▶ _TASK TO COMPLETE_
Please transcribe the lines below word for word, keeping every character unchanged.

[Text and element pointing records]
* * * * * * * * *

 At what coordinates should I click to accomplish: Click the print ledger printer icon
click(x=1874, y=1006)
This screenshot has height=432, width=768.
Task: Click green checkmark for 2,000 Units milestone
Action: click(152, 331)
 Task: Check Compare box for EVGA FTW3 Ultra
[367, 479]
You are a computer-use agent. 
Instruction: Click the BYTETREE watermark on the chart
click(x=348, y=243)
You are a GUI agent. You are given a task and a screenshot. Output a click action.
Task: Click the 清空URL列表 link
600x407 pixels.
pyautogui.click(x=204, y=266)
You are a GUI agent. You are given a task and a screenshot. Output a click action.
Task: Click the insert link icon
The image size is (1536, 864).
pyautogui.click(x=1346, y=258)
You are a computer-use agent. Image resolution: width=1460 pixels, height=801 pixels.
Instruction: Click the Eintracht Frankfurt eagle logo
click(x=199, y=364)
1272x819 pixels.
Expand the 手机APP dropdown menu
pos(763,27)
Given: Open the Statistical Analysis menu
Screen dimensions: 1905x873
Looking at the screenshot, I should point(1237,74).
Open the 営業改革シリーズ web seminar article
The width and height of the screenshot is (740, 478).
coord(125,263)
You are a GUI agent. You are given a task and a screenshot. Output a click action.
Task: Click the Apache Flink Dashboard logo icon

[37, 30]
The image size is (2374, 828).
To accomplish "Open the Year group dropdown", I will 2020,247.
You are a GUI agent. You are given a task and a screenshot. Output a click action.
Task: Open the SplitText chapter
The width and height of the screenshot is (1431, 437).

* * * * * * * * *

▶ _TASK RESPONSE_
 At what coordinates should I click to accomplish: Click the print ledger printer icon
click(x=1874, y=1006)
This screenshot has height=432, width=768.
Task: Click green checkmark for 2,000 Units milestone
Action: click(152, 331)
 Task: Check Compare box for EVGA FTW3 Ultra
[367, 479]
You are a computer-use agent. 
Instruction: Click the BYTETREE watermark on the chart
click(x=348, y=243)
You are a GUI agent. You are given a task and a screenshot. Output a click action.
Task: Click the 清空URL列表 link
600x407 pixels.
pyautogui.click(x=204, y=266)
You are a GUI agent. You are given a task and a screenshot. Output a click action.
Task: Click the insert link icon
The image size is (1536, 864).
pyautogui.click(x=1346, y=258)
You are a computer-use agent. Image resolution: width=1460 pixels, height=801 pixels.
Instruction: Click the Eintracht Frankfurt eagle logo
click(x=199, y=364)
1272x819 pixels.
Expand the 手机APP dropdown menu
pos(763,27)
Given: Open the Statistical Analysis menu
Screen dimensions: 1905x873
Looking at the screenshot, I should point(1237,74).
Open the 営業改革シリーズ web seminar article
The width and height of the screenshot is (740, 478).
coord(125,263)
You are a GUI agent. You are given a task and a screenshot. Output a click action.
Task: Click the Apache Flink Dashboard logo icon

[37, 30]
The image size is (2374, 828).
To accomplish "Open the Year group dropdown", I will 2020,247.
You are a GUI agent. You are given a task and a screenshot. Output a click action.
Task: Open the SplitText chapter
The width and height of the screenshot is (1431, 437).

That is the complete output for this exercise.